# SUPPLIED PASSAGE:
━━━━━━

# Spool bearing replacement on H2O Xpress



## jdupton (Jul 14, 2007)

Does anyone know which Boca bearing replacement did you use to replace the spool bearings onthe Academy H2O xpress mettle low profile bait caster? Is it the same process to replace them as like on a curado and is it worth doing? The guy at Academy was as helpful as tits on a boar hog in trying to figure out what the bearing numbers were. Thanks in advance.


----------



## patwilson (Jan 13, 2006)

I thought they had a "Lifetime Warranty".........?

But the easy way is measure OD, ID, and width of the bearing with a mic.

http://www.bocabearings.com/dropin.aspx?f=shimano-fishing-reel-bearing-cross-reference.txt


----------



## jdupton (Jul 14, 2007)

Ok Pat thanks for the suggestion. I can try and get my hands on a mic somewhere maybe, just didnt know if anyone had already done it and maybe knew the ones they ordered?


----------



## puma409 (Dec 8, 2011)

Should be 5x11x4


----------



## jdupton (Jul 14, 2007)

━━━━━━

# EXTRACTED DATA:

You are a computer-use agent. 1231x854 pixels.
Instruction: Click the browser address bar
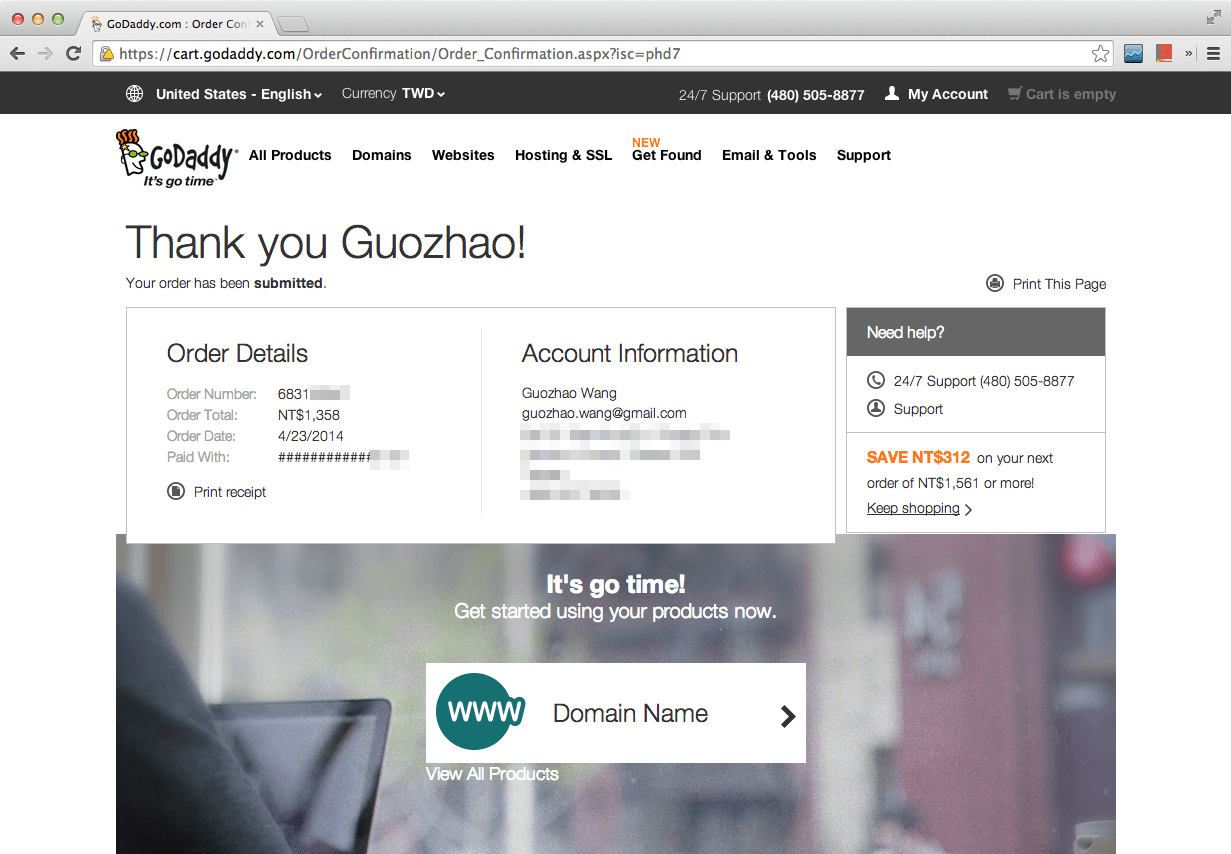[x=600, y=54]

━━━━━━

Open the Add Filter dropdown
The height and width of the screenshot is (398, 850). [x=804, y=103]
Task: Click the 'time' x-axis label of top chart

━━━━━━

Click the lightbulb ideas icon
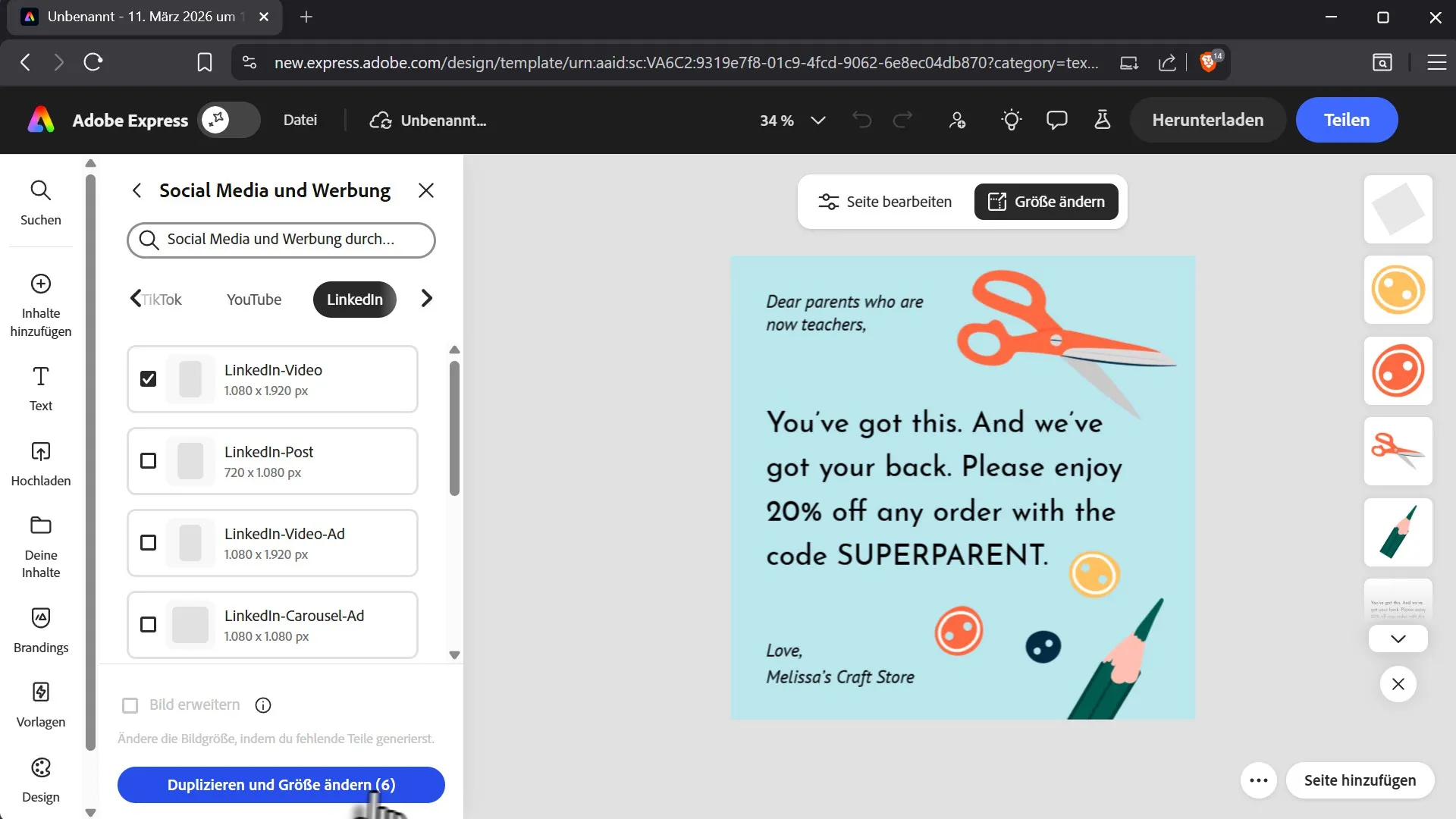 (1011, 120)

━━━━━━

# OBJECTIVE:
Could you reproduce the whole spool bearing thread above word for word, from its title line through the last poster's name?

# RESPONSE TO THE EXERCISE:
# Spool bearing replacement on H2O Xpress



## jdupton (Jul 14, 2007)

Does anyone know which Boca bearing replacement did you use to replace the spool bearings onthe Academy H2O xpress mettle low profile bait caster? Is it the same process to replace them as like on a curado and is it worth doing? The guy at Academy was as helpful as tits on a boar hog in trying to figure out what the bearing numbers were. Thanks in advance.


----------



## patwilson (Jan 13, 2006)

I thought they had a "Lifetime Warranty".........?

But the easy way is measure OD, ID, and width of the bearing with a mic.

http://www.bocabearings.com/dropin.aspx?f=shimano-fishing-reel-bearing-cross-reference.txt


----------



## jdupton (Jul 14, 2007)

Ok Pat thanks for the suggestion. I can try and get my hands on a mic somewhere maybe, just didnt know if anyone had already done it and maybe knew the ones they ordered?


----------



## puma409 (Dec 8, 2011)

Should be 5x11x4


----------



## jdupton (Jul 14, 2007)